### REQUIREMENT
Reproduce the rows below, beginning at the line that contains "Activate the Select" and stopping after the line that contains "I will pos(686,504).", with 146 added to every coordinate in the answers. Keep the requests in those lines as they stand.

### LISTED RECORDS
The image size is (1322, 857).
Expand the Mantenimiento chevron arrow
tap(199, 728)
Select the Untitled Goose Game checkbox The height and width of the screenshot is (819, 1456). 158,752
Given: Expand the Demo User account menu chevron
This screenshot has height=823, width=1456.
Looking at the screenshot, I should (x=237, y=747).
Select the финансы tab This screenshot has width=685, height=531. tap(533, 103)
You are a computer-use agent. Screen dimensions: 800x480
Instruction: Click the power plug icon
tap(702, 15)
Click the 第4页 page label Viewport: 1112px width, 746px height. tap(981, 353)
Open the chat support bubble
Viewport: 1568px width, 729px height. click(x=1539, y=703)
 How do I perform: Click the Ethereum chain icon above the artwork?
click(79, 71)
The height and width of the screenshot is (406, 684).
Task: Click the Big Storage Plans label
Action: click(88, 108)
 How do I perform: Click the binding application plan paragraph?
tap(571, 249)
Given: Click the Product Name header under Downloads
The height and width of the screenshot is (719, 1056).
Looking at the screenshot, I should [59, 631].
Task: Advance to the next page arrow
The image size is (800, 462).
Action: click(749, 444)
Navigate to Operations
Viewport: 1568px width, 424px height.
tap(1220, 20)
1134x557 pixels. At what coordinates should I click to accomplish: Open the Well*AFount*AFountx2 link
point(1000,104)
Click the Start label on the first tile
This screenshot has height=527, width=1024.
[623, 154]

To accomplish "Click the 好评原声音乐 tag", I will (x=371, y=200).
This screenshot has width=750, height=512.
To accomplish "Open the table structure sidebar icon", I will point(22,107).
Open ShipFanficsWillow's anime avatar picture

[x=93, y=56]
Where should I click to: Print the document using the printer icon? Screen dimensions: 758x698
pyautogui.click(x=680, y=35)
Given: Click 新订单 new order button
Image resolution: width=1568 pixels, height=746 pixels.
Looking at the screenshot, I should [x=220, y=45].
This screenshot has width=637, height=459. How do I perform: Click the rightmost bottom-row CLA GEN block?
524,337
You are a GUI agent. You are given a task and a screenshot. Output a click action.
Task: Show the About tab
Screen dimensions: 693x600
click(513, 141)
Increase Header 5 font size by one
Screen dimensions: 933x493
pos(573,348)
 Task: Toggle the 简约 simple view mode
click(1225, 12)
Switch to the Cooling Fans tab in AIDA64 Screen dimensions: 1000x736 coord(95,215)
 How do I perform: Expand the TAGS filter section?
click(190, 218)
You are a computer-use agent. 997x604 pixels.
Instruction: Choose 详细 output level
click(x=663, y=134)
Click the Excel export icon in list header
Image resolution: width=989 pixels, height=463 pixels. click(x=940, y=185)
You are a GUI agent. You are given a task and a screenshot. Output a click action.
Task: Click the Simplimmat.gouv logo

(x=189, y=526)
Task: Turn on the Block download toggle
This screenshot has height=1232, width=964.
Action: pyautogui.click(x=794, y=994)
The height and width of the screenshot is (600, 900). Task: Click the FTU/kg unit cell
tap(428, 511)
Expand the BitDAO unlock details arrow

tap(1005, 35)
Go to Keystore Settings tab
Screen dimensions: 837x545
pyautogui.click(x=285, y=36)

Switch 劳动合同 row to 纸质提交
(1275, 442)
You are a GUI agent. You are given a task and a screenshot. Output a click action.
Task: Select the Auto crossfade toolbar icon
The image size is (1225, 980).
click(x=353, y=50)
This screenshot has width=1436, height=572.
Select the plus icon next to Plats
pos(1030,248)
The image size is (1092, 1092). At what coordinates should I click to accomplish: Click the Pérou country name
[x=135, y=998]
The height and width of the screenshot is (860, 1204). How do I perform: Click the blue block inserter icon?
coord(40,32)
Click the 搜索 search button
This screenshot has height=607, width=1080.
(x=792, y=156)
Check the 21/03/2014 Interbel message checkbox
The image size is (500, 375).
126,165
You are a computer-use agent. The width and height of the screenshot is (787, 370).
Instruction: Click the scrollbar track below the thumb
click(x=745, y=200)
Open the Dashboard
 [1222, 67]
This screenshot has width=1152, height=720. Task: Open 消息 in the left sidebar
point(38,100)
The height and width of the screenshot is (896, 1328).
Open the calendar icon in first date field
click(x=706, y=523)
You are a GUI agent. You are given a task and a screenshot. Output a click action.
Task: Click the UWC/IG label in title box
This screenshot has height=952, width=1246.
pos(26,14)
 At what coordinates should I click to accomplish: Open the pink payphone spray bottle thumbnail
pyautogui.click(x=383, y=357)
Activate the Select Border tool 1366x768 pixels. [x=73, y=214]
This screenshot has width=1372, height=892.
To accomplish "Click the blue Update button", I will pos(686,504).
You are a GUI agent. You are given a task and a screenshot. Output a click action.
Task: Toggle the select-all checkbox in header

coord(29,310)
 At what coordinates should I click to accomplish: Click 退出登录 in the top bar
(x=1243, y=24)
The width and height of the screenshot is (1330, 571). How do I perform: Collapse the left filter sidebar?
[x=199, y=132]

### SOLUTION TO THIS TASK
Activate the Select Border tool 1366x768 pixels. [x=219, y=360]
This screenshot has width=1372, height=892.
To accomplish "Click the blue Update button", I will pos(832,650).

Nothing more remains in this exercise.